Hi,

I have an application that processes incoming messages - for a message T 
there it looks up all the registered IHandler<T> and calls them.  When a 
message arrives, a new Scope is started, so all the handlers resolve the 
same dependencies.  When processing is finished, the scope is disposed.  
Processing a message can take 5-10 minutes in total.

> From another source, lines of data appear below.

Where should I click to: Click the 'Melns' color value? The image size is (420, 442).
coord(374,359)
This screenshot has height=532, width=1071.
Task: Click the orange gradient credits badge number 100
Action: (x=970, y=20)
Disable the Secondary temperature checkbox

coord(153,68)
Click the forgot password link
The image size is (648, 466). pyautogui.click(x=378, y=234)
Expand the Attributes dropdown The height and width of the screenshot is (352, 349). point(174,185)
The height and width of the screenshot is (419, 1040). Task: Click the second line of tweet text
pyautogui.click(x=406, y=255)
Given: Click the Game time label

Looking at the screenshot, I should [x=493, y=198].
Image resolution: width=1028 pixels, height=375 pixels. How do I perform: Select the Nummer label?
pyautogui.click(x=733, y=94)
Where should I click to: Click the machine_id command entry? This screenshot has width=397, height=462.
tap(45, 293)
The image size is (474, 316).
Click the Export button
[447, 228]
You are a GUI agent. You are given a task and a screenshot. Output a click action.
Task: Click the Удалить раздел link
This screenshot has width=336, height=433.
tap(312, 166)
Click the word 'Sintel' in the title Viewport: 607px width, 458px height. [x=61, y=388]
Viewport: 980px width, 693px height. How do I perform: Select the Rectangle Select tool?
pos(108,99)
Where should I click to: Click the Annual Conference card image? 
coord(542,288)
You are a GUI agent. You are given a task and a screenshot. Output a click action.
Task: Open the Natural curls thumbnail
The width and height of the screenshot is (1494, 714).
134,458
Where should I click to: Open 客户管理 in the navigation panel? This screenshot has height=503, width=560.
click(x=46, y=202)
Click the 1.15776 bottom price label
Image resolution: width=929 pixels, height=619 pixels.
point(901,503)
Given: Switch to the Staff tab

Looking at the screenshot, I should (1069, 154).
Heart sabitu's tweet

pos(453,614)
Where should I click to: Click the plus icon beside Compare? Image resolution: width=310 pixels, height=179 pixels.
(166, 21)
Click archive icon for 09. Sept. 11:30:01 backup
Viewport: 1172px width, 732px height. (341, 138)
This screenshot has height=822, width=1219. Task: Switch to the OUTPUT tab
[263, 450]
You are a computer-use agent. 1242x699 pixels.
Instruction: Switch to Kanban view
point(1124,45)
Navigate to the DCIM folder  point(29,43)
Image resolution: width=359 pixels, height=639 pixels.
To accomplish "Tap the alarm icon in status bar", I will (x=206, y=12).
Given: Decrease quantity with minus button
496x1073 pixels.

Now I would like some of the dependencies of the message handlers to have 
longer lifespans, so they can be used across several messages (the 
dependencies are expensive to create and change infrequently).  Something 
like this:

When "DoStuff" message arrives:
 - if Dependency exists in the "message" scope, use that
 - else resolve Dependency from the "global" scope, put a copy into the 
"message" scope, and use that

When "Refresh" message arrives:
 - remove Dependency from the "global" scope

When "DoStuff" message is finished processing:
 - remove Dependecy from the "message" scope

The key thing is that, if the "Refresh" message is processed at the same 
time as a "DoStuff" message is being processed, then the original 
Dependency object can still be resolved by the handlers, and the refreshed 
Dependency is only used for new messages.

But I'm not quite sure how to implement this - it seems like I should be 
able to re-use some elements of the scoped lifestyle to achieve this, but 
I'm not really sure what.  Also, the handlers themselves use typed 
factories, and I read that the scoped lifestyle doesn't get used in typed 
factories...

Any help/pointers/advice/ideas greatly appreciated!